▶ WORK TO COMPLETE
For every line below, set down an identical copy.

▶ DATA FOR REVIEW
__________

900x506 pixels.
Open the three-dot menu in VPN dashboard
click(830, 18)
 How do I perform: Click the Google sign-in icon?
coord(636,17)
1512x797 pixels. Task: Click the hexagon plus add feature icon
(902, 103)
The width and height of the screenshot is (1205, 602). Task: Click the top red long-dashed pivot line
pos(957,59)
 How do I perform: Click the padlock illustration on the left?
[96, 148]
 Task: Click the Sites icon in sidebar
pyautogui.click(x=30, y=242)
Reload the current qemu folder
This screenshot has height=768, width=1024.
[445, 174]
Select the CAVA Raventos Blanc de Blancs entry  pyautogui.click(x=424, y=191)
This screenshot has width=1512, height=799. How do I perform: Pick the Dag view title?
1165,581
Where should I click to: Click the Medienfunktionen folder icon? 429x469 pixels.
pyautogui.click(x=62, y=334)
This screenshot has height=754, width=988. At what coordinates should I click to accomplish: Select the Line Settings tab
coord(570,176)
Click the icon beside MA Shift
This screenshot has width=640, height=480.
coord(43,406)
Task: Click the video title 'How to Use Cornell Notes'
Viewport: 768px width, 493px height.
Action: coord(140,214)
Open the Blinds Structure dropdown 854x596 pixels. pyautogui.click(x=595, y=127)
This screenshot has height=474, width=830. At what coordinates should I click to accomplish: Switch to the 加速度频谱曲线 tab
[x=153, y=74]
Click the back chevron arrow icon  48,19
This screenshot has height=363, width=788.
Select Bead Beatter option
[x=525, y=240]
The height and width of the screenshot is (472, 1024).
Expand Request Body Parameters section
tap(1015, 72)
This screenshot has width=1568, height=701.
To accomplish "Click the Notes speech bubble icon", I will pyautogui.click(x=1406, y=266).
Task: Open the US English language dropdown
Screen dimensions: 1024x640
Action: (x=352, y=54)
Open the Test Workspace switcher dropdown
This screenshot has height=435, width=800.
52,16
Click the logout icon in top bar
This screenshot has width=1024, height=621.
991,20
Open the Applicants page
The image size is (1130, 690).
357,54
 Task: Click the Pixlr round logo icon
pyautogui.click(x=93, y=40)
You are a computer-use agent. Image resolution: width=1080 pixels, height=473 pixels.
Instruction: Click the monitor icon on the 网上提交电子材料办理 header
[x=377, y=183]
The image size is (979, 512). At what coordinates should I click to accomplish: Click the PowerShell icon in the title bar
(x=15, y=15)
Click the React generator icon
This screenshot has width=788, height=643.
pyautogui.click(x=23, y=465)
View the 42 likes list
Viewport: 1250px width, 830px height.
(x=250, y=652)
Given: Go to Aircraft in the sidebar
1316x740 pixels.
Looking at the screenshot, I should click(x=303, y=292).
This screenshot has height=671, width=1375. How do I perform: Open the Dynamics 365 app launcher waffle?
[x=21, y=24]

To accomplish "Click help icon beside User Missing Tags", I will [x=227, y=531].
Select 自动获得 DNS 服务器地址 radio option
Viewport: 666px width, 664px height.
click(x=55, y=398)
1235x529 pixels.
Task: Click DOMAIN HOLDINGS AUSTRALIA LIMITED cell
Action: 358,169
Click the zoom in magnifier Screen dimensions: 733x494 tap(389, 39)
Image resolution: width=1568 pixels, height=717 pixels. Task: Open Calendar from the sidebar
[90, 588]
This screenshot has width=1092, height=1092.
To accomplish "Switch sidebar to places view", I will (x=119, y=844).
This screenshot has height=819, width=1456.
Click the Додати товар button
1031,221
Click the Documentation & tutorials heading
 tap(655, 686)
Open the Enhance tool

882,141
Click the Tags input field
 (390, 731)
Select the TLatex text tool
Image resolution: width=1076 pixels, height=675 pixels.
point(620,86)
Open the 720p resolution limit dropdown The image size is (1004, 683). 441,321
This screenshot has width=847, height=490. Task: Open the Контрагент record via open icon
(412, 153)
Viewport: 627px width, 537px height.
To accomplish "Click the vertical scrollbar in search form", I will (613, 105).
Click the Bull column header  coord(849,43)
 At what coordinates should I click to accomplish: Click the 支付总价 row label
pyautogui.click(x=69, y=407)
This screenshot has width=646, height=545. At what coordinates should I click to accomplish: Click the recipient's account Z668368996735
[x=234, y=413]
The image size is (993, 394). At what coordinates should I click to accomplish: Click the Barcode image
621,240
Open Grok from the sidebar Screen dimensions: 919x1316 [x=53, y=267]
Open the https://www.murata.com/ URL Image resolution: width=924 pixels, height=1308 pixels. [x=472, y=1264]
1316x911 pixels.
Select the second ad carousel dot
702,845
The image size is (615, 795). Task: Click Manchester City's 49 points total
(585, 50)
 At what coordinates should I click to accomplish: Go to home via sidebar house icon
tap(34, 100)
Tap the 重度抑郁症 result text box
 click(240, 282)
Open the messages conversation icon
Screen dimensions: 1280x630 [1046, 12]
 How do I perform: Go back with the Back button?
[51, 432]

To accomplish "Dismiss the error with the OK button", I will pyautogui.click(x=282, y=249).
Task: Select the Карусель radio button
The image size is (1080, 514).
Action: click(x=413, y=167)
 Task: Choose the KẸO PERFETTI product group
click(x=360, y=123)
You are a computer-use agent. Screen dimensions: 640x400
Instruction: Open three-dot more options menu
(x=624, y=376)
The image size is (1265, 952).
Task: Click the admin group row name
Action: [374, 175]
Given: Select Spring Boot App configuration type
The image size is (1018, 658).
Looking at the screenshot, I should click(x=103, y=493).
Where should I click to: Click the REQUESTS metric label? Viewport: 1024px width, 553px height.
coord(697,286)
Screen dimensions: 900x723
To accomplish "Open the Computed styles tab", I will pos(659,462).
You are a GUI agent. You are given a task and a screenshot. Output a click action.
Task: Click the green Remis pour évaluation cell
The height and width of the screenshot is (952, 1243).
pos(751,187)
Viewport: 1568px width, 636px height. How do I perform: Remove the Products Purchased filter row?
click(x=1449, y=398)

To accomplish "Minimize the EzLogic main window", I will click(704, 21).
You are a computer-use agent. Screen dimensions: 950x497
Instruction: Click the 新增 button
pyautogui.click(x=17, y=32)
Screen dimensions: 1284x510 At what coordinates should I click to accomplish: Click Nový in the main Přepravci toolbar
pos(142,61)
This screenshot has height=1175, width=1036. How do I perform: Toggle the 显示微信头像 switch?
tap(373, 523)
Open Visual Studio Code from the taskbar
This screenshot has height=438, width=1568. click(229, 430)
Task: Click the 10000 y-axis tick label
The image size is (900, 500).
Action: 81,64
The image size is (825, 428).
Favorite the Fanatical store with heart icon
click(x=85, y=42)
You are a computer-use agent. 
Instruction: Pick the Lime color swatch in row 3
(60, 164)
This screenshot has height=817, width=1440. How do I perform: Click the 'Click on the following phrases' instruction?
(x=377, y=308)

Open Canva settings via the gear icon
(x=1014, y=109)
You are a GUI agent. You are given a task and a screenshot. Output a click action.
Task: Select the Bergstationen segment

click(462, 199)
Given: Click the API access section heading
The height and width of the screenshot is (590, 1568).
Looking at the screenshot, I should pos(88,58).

__________

▶ ANSWER SECTION
900x506 pixels.
Open the three-dot menu in VPN dashboard
click(830, 18)
 How do I perform: Click the Google sign-in icon?
coord(636,17)
1512x797 pixels. Task: Click the hexagon plus add feature icon
(902, 103)
The width and height of the screenshot is (1205, 602). Task: Click the top red long-dashed pivot line
pos(957,59)
 How do I perform: Click the padlock illustration on the left?
[96, 148]
 Task: Click the Sites icon in sidebar
pyautogui.click(x=30, y=242)
Reload the current qemu folder
This screenshot has height=768, width=1024.
[445, 174]
Select the CAVA Raventos Blanc de Blancs entry  pyautogui.click(x=424, y=191)
This screenshot has width=1512, height=799. How do I perform: Pick the Dag view title?
1165,581
Where should I click to: Click the Medienfunktionen folder icon? 429x469 pixels.
pyautogui.click(x=62, y=334)
This screenshot has height=754, width=988. At what coordinates should I click to accomplish: Select the Line Settings tab
coord(570,176)
Click the icon beside MA Shift
This screenshot has width=640, height=480.
coord(43,406)
Task: Click the video title 'How to Use Cornell Notes'
Viewport: 768px width, 493px height.
Action: coord(140,214)
Open the Blinds Structure dropdown 854x596 pixels. pyautogui.click(x=595, y=127)
This screenshot has height=474, width=830. At what coordinates should I click to accomplish: Switch to the 加速度频谱曲线 tab
[x=153, y=74]
Click the back chevron arrow icon  48,19
This screenshot has height=363, width=788.
Select Bead Beatter option
[x=525, y=240]
The height and width of the screenshot is (472, 1024).
Expand Request Body Parameters section
tap(1015, 72)
This screenshot has width=1568, height=701.
To accomplish "Click the Notes speech bubble icon", I will pyautogui.click(x=1406, y=266).
Task: Open the US English language dropdown
Screen dimensions: 1024x640
Action: (x=352, y=54)
Open the Test Workspace switcher dropdown
This screenshot has height=435, width=800.
52,16
Click the logout icon in top bar
This screenshot has width=1024, height=621.
991,20
Open the Applicants page
The image size is (1130, 690).
357,54
 Task: Click the Pixlr round logo icon
pyautogui.click(x=93, y=40)
You are a computer-use agent. Image resolution: width=1080 pixels, height=473 pixels.
Instruction: Click the monitor icon on the 网上提交电子材料办理 header
[x=377, y=183]
The image size is (979, 512). At what coordinates should I click to accomplish: Click the PowerShell icon in the title bar
(x=15, y=15)
Click the React generator icon
This screenshot has width=788, height=643.
pyautogui.click(x=23, y=465)
View the 42 likes list
Viewport: 1250px width, 830px height.
(x=250, y=652)
Given: Go to Aircraft in the sidebar
1316x740 pixels.
Looking at the screenshot, I should click(x=303, y=292).
This screenshot has height=671, width=1375. How do I perform: Open the Dynamics 365 app launcher waffle?
[x=21, y=24]

To accomplish "Click help icon beside User Missing Tags", I will [x=227, y=531].
Select 自动获得 DNS 服务器地址 radio option
Viewport: 666px width, 664px height.
click(x=55, y=398)
1235x529 pixels.
Task: Click DOMAIN HOLDINGS AUSTRALIA LIMITED cell
Action: 358,169
Click the zoom in magnifier Screen dimensions: 733x494 tap(389, 39)
Image resolution: width=1568 pixels, height=717 pixels. Task: Open Calendar from the sidebar
[90, 588]
This screenshot has width=1092, height=1092.
To accomplish "Switch sidebar to places view", I will (x=119, y=844).
This screenshot has height=819, width=1456.
Click the Додати товар button
1031,221
Click the Documentation & tutorials heading
 tap(655, 686)
Open the Enhance tool

882,141
Click the Tags input field
 (390, 731)
Select the TLatex text tool
Image resolution: width=1076 pixels, height=675 pixels.
point(620,86)
Open the 720p resolution limit dropdown The image size is (1004, 683). 441,321
This screenshot has width=847, height=490. Task: Open the Контрагент record via open icon
(412, 153)
Viewport: 627px width, 537px height.
To accomplish "Click the vertical scrollbar in search form", I will (613, 105).
Click the Bull column header  coord(849,43)
 At what coordinates should I click to accomplish: Click the 支付总价 row label
pyautogui.click(x=69, y=407)
This screenshot has width=646, height=545. At what coordinates should I click to accomplish: Click the recipient's account Z668368996735
[x=234, y=413]
The image size is (993, 394). At what coordinates should I click to accomplish: Click the Barcode image
621,240
Open Grok from the sidebar Screen dimensions: 919x1316 [x=53, y=267]
Open the https://www.murata.com/ URL Image resolution: width=924 pixels, height=1308 pixels. [x=472, y=1264]
1316x911 pixels.
Select the second ad carousel dot
702,845
The image size is (615, 795). Task: Click Manchester City's 49 points total
(585, 50)
 At what coordinates should I click to accomplish: Go to home via sidebar house icon
tap(34, 100)
Tap the 重度抑郁症 result text box
 click(240, 282)
Open the messages conversation icon
Screen dimensions: 1280x630 [1046, 12]
 How do I perform: Go back with the Back button?
[51, 432]

To accomplish "Dismiss the error with the OK button", I will pyautogui.click(x=282, y=249).
Task: Select the Карусель radio button
The image size is (1080, 514).
Action: click(x=413, y=167)
 Task: Choose the KẸO PERFETTI product group
click(x=360, y=123)
You are a computer-use agent. Screen dimensions: 640x400
Instruction: Open three-dot more options menu
(x=624, y=376)
The image size is (1265, 952).
Task: Click the admin group row name
Action: [374, 175]
Given: Select Spring Boot App configuration type
The image size is (1018, 658).
Looking at the screenshot, I should click(x=103, y=493).
Where should I click to: Click the REQUESTS metric label? Viewport: 1024px width, 553px height.
coord(697,286)
Screen dimensions: 900x723
To accomplish "Open the Computed styles tab", I will pos(659,462).
You are a GUI agent. You are given a task and a screenshot. Output a click action.
Task: Click the green Remis pour évaluation cell
The height and width of the screenshot is (952, 1243).
pos(751,187)
Viewport: 1568px width, 636px height. How do I perform: Remove the Products Purchased filter row?
click(x=1449, y=398)

To accomplish "Minimize the EzLogic main window", I will click(704, 21).
You are a computer-use agent. Screen dimensions: 950x497
Instruction: Click the 新增 button
pyautogui.click(x=17, y=32)
Screen dimensions: 1284x510 At what coordinates should I click to accomplish: Click Nový in the main Přepravci toolbar
pos(142,61)
This screenshot has height=1175, width=1036. How do I perform: Toggle the 显示微信头像 switch?
tap(373, 523)
Open Visual Studio Code from the taskbar
This screenshot has height=438, width=1568. click(229, 430)
Task: Click the 10000 y-axis tick label
The image size is (900, 500).
Action: 81,64
The image size is (825, 428).
Favorite the Fanatical store with heart icon
click(x=85, y=42)
You are a computer-use agent. 
Instruction: Pick the Lime color swatch in row 3
(60, 164)
This screenshot has height=817, width=1440. How do I perform: Click the 'Click on the following phrases' instruction?
(x=377, y=308)

Open Canva settings via the gear icon
(x=1014, y=109)
You are a GUI agent. You are given a task and a screenshot. Output a click action.
Task: Select the Bergstationen segment

click(462, 199)
Given: Click the API access section heading
The height and width of the screenshot is (590, 1568).
Looking at the screenshot, I should pos(88,58).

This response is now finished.